I am working in this relatively large code base where I am seeing a file descriptor leak and processes start complaining that they are not able to open files after I run certain programs.
Though this happens after 6 days , I am able to reproduce the problem in 3-4 hours by reducing the value in /proc/sys/fs/file-max to 9000.
There are many processes running at any moment. I have been able to pin point couple of processes that could be causing the leak. However, I don't see any file descriptor leak either through lsof or through /proc//fd.
If I kill the processes(they communicate with each other) that I am suspecting of leaking, the leak goes away. FDs are released.
cat /proc/sys/fs/file-nr in a while(1) loop shows the leak. However, I don't see any leak in any process.
Here is a script I wrote to detect that leak is happening :
#!/bin/bash
if [ "$#" != "2" ];then
name=`basename $0`
echo "Usage : $name <threshold for number of pids> <check_interval>"
exit 1
fi
fd_threshold=$1
check_interval=$2
total_num_desc=0
touch pid_monitor.txt
nowdate=`date`
echo "=================================================================================================================================" >> pid_monitor.txt
echo "****************************************MONITORING STARTS AT $nowdate***************************************************" >> pid_monitor.txt
while [ 1 ]
do
for x in `ps -ef | awk '{ print $2 }'`
do
if [ "$x" != "PID" ];then
num_fd=`ls -l /proc/$x/fd 2>/dev/null | wc -l`
pname=`cat /proc/$x/cmdline 2> /dev/null`
total_num_desc=`expr $total_num_desc + $num_fd`
if [ $num_fd -gt $fd_threshold ]; then
echo "Proces name $pname($x) and number of open descriptor = $num_fd" >> pid_monitor.txt
fi
fi
done
total_nr_desc=`cat /proc/sys/fs/file-nr`
lsof_desc=`lsof | wc -l`
nowdate=`date`
echo "$nowdate : Total number of open file descriptor = $total_num_desc lsof desc: = $lsof_desc file-nr descriptor = $total_nr_desc" >> pid_monitor.txt
total_num_desc=0
sleep $2
done
./monitor.fd.sh 500 2 & tail -f pid_monitor.txt
As I mentioned earlier, I don't see any leak in /proc//fd for any , but leak is happening for sure and system is running out of file descriptors.
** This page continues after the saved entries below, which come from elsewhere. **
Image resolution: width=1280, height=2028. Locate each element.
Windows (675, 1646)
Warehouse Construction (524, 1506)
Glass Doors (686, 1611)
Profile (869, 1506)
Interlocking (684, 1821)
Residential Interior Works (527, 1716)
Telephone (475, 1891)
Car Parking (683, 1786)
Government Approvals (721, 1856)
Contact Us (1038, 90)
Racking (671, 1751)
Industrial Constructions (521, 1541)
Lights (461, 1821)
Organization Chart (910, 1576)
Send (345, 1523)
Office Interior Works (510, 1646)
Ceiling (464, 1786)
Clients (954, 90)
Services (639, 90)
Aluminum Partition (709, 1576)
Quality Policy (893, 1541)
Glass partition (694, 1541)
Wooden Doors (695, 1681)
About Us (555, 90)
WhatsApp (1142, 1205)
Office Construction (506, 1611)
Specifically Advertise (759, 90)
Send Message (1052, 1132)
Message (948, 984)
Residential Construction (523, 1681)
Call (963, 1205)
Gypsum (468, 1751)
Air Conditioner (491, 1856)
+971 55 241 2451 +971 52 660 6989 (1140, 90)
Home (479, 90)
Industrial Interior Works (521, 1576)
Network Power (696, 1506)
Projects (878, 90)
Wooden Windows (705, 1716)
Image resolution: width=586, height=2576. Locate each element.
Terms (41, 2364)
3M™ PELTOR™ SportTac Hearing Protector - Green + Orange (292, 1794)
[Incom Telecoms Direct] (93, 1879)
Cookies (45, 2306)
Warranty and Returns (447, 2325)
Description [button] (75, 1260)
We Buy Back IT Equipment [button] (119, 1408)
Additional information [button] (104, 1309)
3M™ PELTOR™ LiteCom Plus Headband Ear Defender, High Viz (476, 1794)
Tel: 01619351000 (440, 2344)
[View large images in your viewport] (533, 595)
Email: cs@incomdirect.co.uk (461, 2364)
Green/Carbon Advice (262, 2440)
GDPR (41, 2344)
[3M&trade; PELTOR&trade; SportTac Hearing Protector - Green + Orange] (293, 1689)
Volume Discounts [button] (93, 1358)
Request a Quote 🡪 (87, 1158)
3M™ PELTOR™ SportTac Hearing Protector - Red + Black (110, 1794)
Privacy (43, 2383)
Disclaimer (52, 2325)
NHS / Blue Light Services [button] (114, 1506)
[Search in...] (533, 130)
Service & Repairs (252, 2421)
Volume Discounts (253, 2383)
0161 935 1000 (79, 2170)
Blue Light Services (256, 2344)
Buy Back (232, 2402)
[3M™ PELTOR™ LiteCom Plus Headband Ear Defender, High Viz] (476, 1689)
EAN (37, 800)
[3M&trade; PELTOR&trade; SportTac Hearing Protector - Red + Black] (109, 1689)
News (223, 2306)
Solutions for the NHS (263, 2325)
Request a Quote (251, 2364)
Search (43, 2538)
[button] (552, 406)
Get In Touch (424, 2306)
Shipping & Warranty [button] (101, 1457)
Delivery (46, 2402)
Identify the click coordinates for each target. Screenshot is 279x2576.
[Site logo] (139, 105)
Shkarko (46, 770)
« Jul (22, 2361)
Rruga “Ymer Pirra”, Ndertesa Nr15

I suspect something in the kernel is leaking. Linux kernel version 2.6.23.
My questions are follows :
Will 'ls /proc//fd' show list descriptors for any library linked to the process with pid . If not how do i determine when there is a leak in the library i am linking to.
How do I confirm that leak is in the userspace vs. in kernel.
If the leak is in the kernel what tools can I use to debug ?
Any other tips you can give me.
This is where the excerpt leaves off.